* Exercise:
Reproduce the lines of the material verbatim, starting at the line that contains "Screen dimensions: 706x523" and ending at the line that contains "[x=810, y=138]", both included.

>> start Stored data

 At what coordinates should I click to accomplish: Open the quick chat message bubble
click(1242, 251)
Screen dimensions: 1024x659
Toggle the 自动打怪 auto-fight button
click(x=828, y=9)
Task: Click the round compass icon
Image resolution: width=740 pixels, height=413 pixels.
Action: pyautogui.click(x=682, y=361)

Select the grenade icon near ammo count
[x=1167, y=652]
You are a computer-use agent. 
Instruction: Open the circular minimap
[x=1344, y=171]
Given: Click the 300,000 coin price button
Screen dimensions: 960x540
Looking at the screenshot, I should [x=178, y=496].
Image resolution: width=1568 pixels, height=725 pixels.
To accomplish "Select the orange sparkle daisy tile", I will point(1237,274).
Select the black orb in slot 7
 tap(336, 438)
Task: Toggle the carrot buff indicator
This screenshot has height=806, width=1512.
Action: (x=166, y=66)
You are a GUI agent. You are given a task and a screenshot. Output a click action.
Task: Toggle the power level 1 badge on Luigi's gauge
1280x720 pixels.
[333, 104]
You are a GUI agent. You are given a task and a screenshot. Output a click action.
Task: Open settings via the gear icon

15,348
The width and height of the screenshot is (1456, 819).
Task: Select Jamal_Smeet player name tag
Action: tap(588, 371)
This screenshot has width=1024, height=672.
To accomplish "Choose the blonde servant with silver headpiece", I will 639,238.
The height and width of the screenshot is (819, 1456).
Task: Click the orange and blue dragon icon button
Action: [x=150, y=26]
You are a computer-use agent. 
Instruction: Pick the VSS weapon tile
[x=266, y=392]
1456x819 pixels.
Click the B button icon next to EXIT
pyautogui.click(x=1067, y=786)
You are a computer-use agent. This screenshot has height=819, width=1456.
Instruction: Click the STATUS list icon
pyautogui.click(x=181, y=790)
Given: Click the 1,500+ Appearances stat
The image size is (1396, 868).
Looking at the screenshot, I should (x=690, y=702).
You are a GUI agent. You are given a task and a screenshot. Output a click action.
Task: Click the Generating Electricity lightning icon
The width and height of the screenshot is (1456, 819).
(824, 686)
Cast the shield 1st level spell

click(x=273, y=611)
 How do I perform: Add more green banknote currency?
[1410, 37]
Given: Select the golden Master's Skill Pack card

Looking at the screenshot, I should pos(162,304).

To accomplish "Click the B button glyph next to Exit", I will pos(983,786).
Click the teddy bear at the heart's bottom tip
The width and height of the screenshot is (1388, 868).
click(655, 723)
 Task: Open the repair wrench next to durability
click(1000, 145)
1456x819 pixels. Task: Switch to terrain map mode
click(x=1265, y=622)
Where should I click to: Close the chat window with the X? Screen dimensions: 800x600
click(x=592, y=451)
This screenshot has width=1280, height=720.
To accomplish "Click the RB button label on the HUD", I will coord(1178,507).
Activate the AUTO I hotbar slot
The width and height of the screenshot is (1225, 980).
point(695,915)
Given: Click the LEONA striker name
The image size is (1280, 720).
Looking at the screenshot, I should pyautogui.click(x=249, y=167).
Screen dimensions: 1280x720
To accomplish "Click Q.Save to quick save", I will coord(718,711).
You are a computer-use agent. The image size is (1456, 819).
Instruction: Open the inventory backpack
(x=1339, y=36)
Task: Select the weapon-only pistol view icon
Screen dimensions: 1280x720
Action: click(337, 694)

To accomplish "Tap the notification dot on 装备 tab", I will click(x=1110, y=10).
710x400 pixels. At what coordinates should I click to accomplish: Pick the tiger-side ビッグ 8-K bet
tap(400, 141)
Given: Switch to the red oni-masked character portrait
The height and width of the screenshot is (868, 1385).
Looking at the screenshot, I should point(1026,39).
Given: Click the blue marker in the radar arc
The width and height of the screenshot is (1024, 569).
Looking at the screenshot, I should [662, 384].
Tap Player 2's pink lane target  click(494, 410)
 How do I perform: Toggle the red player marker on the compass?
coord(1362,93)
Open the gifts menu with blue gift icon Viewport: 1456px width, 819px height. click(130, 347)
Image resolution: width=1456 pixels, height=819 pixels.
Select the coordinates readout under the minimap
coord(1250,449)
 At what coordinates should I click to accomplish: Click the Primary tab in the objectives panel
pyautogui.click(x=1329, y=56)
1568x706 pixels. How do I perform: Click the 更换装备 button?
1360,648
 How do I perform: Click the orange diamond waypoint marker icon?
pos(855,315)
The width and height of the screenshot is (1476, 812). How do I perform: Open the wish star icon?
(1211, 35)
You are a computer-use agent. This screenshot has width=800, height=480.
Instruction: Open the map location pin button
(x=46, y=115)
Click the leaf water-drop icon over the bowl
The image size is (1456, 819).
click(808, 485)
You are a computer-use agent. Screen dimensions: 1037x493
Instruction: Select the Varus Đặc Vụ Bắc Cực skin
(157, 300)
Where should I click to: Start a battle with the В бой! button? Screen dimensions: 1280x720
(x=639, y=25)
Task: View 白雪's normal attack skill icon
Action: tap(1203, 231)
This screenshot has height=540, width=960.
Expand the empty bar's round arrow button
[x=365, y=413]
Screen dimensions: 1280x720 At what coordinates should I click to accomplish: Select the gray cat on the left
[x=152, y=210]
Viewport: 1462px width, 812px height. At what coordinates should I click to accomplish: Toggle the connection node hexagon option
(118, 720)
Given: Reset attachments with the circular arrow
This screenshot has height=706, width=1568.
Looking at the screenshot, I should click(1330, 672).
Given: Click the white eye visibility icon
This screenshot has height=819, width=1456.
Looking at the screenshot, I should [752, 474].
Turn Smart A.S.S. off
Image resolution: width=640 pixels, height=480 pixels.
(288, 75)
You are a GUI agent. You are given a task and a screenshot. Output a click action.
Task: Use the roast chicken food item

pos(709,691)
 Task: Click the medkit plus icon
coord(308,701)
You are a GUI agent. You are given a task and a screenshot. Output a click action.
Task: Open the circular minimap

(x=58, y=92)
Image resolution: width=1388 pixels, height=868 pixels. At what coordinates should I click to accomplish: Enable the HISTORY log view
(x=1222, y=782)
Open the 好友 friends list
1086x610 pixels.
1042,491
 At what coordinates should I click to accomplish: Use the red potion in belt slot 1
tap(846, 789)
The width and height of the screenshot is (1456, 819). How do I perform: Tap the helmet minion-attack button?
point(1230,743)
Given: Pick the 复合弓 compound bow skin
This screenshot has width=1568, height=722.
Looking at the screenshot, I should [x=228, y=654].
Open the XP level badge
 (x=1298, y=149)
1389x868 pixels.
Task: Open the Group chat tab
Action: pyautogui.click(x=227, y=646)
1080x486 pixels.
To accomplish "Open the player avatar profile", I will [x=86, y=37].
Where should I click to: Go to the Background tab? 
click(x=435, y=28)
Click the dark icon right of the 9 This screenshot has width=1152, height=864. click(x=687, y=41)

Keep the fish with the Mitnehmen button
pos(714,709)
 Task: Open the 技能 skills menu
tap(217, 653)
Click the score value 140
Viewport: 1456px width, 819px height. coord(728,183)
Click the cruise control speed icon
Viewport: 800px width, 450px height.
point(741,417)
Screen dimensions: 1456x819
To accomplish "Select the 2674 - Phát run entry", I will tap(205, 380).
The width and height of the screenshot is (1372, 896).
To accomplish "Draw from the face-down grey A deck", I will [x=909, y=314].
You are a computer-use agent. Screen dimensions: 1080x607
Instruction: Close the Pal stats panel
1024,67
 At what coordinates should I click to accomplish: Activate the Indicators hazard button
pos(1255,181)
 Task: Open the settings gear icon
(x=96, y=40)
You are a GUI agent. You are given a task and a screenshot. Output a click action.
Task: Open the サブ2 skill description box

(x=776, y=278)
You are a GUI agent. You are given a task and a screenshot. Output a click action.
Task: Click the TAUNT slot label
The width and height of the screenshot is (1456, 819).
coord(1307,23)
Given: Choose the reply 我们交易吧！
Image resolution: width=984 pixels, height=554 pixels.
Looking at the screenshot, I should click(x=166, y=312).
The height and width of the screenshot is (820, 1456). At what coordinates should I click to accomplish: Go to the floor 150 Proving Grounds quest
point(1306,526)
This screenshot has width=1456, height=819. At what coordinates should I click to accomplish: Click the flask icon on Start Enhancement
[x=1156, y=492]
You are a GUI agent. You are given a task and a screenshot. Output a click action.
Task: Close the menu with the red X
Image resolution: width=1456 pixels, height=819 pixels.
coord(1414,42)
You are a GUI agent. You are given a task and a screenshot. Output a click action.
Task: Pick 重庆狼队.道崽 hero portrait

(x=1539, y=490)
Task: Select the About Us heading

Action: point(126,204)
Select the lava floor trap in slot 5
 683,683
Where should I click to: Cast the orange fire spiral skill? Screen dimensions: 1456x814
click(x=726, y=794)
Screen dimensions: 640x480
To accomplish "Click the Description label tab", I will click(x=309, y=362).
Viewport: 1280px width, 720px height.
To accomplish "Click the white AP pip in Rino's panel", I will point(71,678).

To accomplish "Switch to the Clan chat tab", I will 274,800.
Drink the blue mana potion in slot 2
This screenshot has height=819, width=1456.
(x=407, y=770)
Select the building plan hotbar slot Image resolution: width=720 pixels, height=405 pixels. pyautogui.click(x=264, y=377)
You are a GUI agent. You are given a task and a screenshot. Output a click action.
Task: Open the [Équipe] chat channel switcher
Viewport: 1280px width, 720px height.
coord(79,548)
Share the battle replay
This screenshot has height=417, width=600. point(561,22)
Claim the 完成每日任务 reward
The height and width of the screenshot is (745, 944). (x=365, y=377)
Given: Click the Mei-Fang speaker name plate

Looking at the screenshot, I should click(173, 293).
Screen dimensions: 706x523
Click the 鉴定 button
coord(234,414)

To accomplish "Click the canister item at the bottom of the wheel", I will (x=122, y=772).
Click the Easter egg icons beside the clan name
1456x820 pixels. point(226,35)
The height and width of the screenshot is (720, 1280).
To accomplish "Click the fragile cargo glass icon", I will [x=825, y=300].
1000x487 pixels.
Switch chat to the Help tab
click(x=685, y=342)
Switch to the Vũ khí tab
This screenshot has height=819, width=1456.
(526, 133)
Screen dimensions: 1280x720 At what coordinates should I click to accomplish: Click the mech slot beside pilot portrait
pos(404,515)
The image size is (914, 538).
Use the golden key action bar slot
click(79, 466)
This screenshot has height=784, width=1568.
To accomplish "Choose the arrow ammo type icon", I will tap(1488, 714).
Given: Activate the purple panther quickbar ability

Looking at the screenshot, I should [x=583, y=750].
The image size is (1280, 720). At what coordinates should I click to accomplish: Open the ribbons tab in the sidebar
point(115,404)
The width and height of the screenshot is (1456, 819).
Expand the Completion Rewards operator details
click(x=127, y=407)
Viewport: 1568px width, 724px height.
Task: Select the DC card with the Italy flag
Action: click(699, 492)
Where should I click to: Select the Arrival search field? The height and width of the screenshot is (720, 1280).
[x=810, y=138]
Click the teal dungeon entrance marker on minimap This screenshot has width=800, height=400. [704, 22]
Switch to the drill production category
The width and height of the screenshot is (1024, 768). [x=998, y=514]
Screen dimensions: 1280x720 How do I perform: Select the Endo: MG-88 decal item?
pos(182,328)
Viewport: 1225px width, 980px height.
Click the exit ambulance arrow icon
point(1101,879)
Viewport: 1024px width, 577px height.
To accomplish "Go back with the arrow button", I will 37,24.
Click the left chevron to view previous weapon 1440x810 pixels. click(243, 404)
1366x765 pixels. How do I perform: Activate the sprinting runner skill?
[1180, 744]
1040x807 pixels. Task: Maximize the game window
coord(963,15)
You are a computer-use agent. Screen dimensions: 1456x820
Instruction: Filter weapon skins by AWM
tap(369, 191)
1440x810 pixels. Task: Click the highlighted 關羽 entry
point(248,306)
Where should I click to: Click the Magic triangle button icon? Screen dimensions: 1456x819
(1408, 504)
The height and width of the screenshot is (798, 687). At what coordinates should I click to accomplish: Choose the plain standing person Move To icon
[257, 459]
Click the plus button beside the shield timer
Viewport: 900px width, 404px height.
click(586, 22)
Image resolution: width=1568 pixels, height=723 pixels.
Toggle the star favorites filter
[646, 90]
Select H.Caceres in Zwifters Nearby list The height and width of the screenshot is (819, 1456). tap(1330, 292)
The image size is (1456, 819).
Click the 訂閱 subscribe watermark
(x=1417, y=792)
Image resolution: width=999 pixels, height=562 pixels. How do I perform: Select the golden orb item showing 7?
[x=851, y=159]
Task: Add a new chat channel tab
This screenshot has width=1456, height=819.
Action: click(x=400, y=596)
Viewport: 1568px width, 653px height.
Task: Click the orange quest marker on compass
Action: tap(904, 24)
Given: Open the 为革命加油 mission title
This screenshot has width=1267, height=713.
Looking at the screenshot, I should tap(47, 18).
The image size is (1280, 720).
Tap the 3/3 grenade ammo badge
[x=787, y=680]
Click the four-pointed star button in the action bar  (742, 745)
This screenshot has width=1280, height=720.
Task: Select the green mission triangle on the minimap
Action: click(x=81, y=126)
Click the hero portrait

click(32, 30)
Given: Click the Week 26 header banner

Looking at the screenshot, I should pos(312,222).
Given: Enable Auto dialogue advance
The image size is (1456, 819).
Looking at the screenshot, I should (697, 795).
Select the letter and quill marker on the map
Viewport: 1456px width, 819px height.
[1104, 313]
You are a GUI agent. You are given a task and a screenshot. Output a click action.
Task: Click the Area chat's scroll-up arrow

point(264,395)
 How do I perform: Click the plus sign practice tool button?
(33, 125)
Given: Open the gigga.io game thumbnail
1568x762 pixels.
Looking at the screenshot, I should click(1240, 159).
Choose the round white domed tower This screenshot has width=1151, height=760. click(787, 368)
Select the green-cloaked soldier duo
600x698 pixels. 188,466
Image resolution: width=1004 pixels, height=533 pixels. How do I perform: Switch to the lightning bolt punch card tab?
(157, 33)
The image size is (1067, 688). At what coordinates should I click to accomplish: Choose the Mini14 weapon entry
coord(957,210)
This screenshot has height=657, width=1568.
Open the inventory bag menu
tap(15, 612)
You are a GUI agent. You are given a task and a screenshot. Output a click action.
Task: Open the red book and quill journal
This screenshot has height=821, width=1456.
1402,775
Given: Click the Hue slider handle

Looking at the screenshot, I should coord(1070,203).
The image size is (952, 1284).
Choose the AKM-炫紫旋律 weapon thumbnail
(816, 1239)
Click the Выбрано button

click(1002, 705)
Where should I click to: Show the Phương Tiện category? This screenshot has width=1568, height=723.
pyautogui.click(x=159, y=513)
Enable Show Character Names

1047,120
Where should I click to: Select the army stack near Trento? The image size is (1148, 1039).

>> end Stored data

* Reply to the exercise:
Screen dimensions: 706x523
Click the 鉴定 button
coord(234,414)

To accomplish "Click the canister item at the bottom of the wheel", I will (x=122, y=772).
Click the Easter egg icons beside the clan name
1456x820 pixels. point(226,35)
The height and width of the screenshot is (720, 1280).
To accomplish "Click the fragile cargo glass icon", I will [x=825, y=300].
1000x487 pixels.
Switch chat to the Help tab
click(x=685, y=342)
Switch to the Vũ khí tab
This screenshot has height=819, width=1456.
(526, 133)
Screen dimensions: 1280x720 At what coordinates should I click to accomplish: Click the mech slot beside pilot portrait
pos(404,515)
The image size is (914, 538).
Use the golden key action bar slot
click(79, 466)
This screenshot has height=784, width=1568.
To accomplish "Choose the arrow ammo type icon", I will tap(1488, 714).
Given: Activate the purple panther quickbar ability

Looking at the screenshot, I should [x=583, y=750].
The image size is (1280, 720). At what coordinates should I click to accomplish: Open the ribbons tab in the sidebar
point(115,404)
The width and height of the screenshot is (1456, 819).
Expand the Completion Rewards operator details
click(x=127, y=407)
Viewport: 1568px width, 724px height.
Task: Select the DC card with the Italy flag
Action: click(699, 492)
Where should I click to: Select the Arrival search field? The height and width of the screenshot is (720, 1280).
[x=810, y=138]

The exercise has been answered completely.